From: Vlastimil Babka <vbabka@suse.cz>
To: Sandipan Das <sandipan@linux.ibm.com>, akpm@linux-foundation.org
Cc: linux-mm@kvack.org, khlebnikov@yandex-team.ru, mhocko@suse.com,
kirill@shutemov.name, aneesh.kumar@linux.ibm.com,
srikar@linux.vnet.ibm.com
Subject: Re: [PATCH v2] mm: Reset numa stats for boot pagesets
Date: Mon, 11 May 2020 13:13:06 +0200 [thread overview]
Message-ID: <e29844d7-e4bd-5482-33e2-345dd64468b7@suse.cz> (raw)

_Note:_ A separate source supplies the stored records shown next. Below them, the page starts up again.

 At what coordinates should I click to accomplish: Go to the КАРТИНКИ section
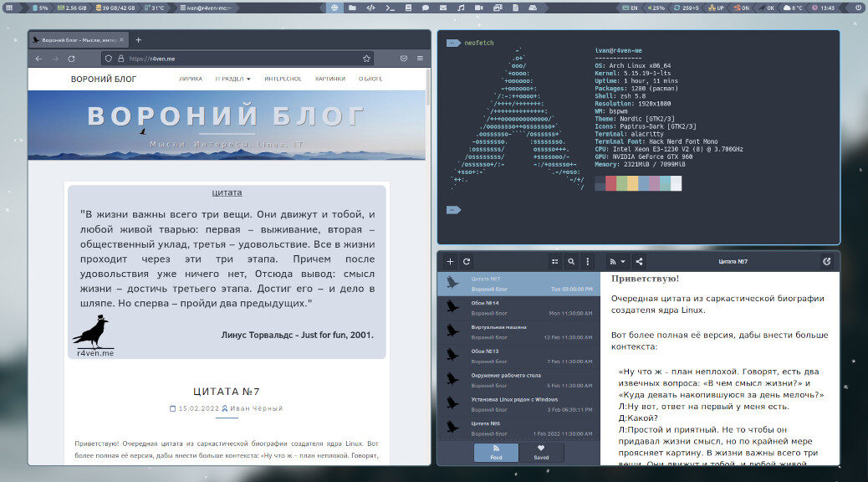(330, 79)
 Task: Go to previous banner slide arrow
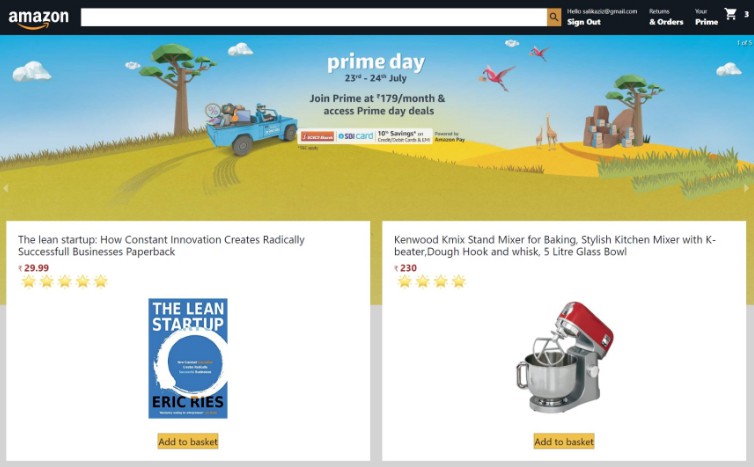5,188
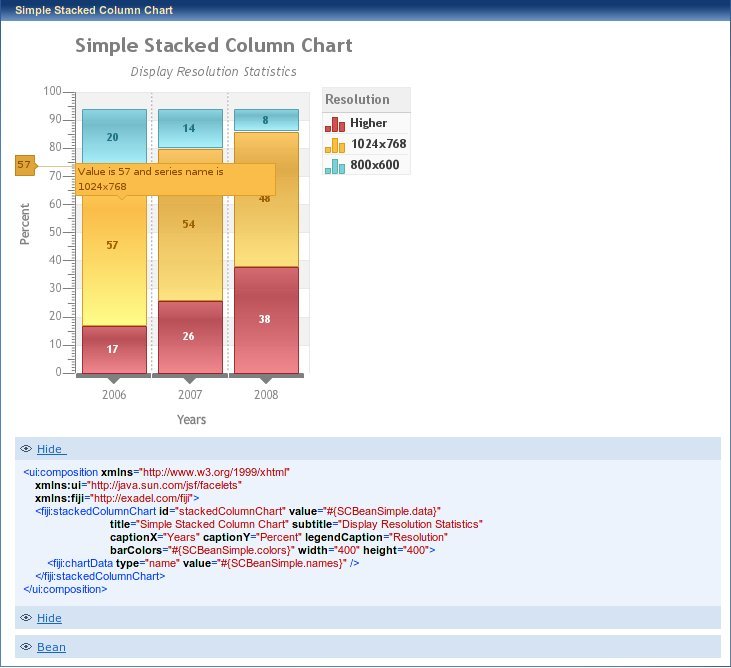Expand the Bean source section
The image size is (731, 668).
[x=51, y=647]
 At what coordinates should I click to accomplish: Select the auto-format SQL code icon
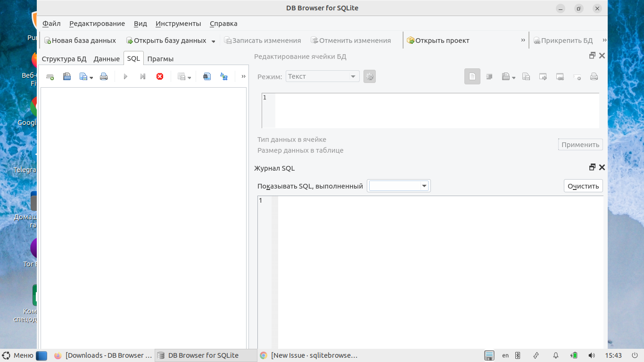[223, 76]
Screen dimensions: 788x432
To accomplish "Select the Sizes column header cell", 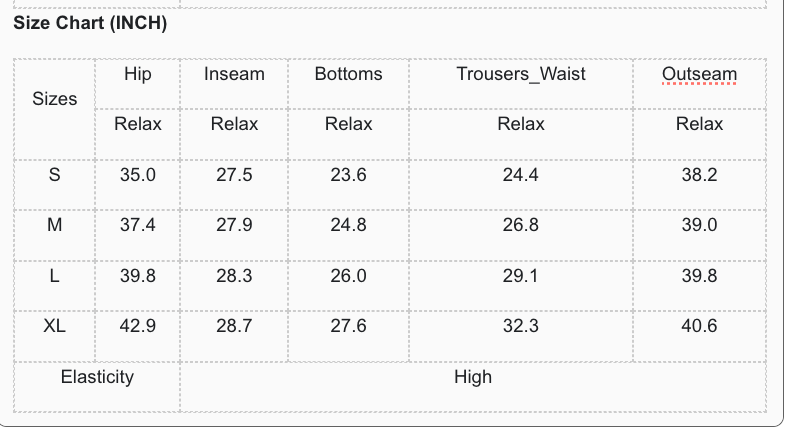I will (x=55, y=99).
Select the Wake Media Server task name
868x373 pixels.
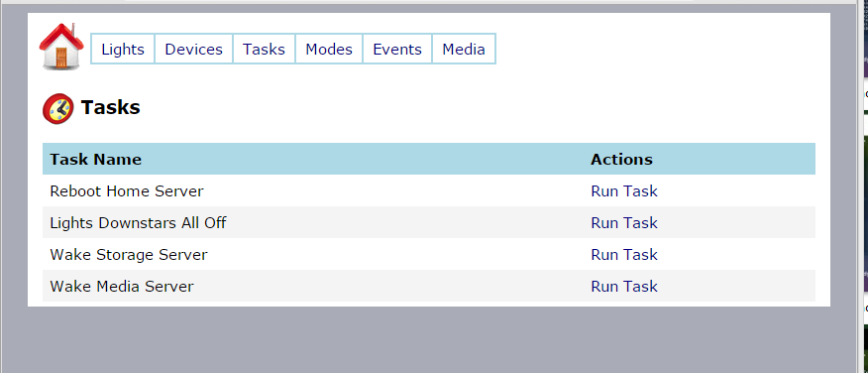[x=122, y=287]
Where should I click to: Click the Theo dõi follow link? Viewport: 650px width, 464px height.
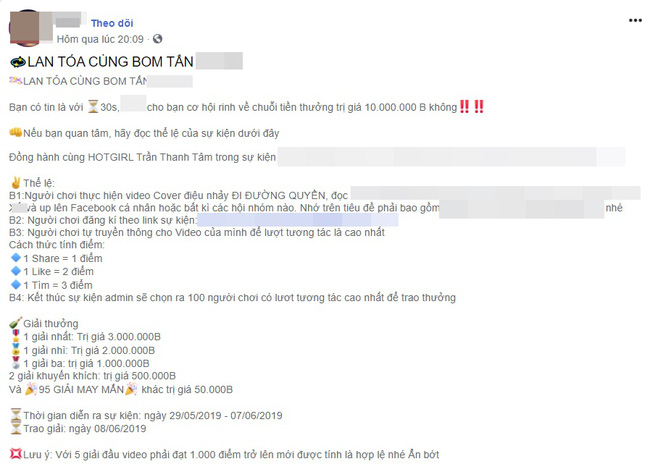coord(112,23)
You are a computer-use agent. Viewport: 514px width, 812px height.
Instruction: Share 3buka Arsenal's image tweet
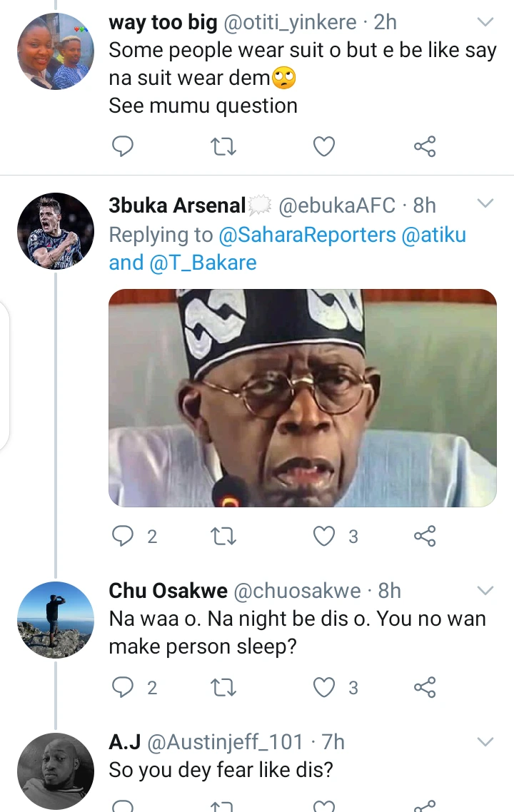coord(425,536)
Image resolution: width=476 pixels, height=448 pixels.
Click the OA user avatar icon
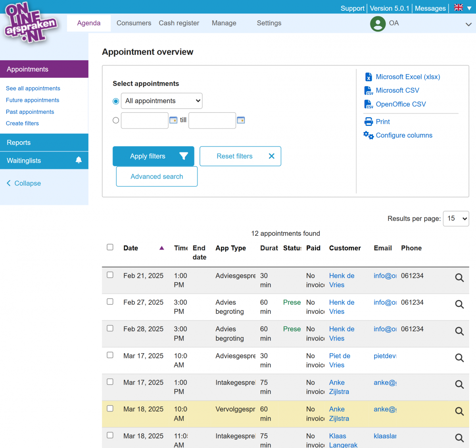[378, 24]
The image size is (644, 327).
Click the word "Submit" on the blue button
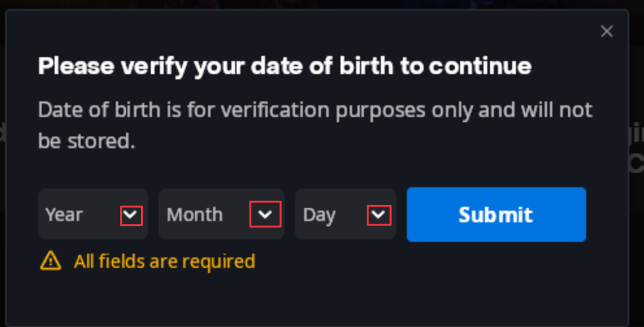(496, 215)
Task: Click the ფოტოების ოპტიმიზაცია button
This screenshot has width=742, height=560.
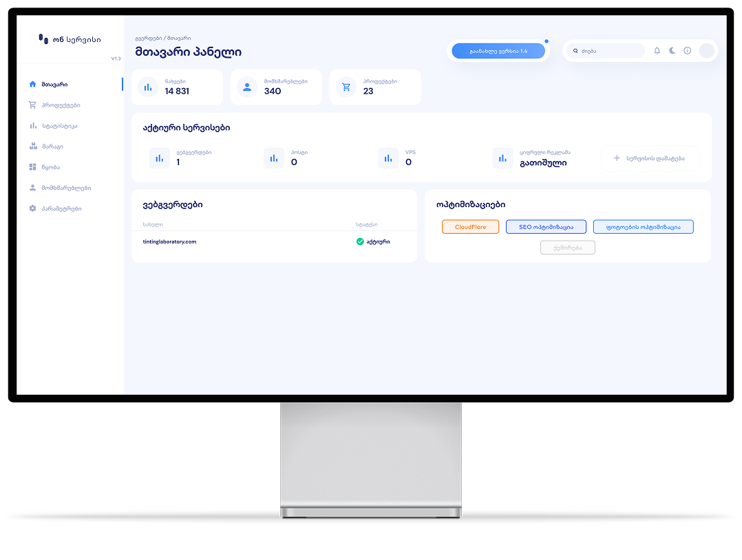Action: 644,227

In-Reply-To: <9c9c2d1b15e37f6e6bf32f99e3100035e90c4ac9.1588868430.git.sandipan@linux.ibm.com>
On 5/7/20 6:29 PM, Sandipan Das wrote:
> Initially, the per-cpu pagesets of each zone are set to the
> boot pagesets. The real pagesets are allocated later but
> before that happens, page allocations do occur and the numa
> stats for the boot pagesets get incremented since they are
> common to all zones at that point.
>
> The real pagesets, however, are allocated for the populated
> zones only. Unpopulated zones, like those associated with
> memory-less nodes, continue using the boot pageset and end
> up skewing the numa stats of the corresponding node.
>
> E.g.
>
> $ numactl -H
> available: 2 nodes (0-1)
> node 0 cpus: 0 1 2 3
> node 0 size: 0 MB
> node 0 free: 0 MB
> node 1 cpus: 4 5 6 7
> node 1 size: 8131 MB
> node 1 free: 6980 MB
> node distances:
> node 0 1
> 0: 10 40
> 1: 40 10
>
> $ numastat
> node0 node1
> numa_hit 108 56495
> numa_miss 0 0
> numa_foreign 0 0
> interleave_hit 0 4537
> local_node 108 31547
> other_node 0 24948
>
> Hence, the boot pageset stats need to be cleared after
> the real pagesets are allocated.
>
> From this point onwards, the stats of the boot pagesets do
> not change as page allocations requested for a memory-less
> node will either fail (if __GFP_THISNODE is used) or get
> fulfilled by a preferred zone of a different node based on
> the fallback zonelist.
>
> Signed-off-by: Sandipan Das <sandipan@linux.ibm.com>
Acked-by: Vlastimil Babka <vbabka@suse.cz>
With suggestion below.
> ---
>
> The previous version and discussion around it can be found at
> https://lore.kernel.org/linux-mm/20200504070304.127361-1-sandipan@linux.ibm.com/
>
> Changes in v2:
>
> - Reset the stats of the boot pagesets instead of explicitly
> returning zero as suggested by Vlastimil.
>
> - Changed the subject to reflect the above.
>
> ---
> mm/page_alloc.c | 19 +++++++++++++++++++
> 1 file changed, 19 insertions(+)
>
> diff --git a/mm/page_alloc.c b/mm/page_alloc.c
> index 69827d4fa052..1543e32f7e4e 100644
> --- a/mm/page_alloc.c
> +++ b/mm/page_alloc.c
> @@ -6256,6 +6256,25 @@ void __init setup_per_cpu_pageset(void)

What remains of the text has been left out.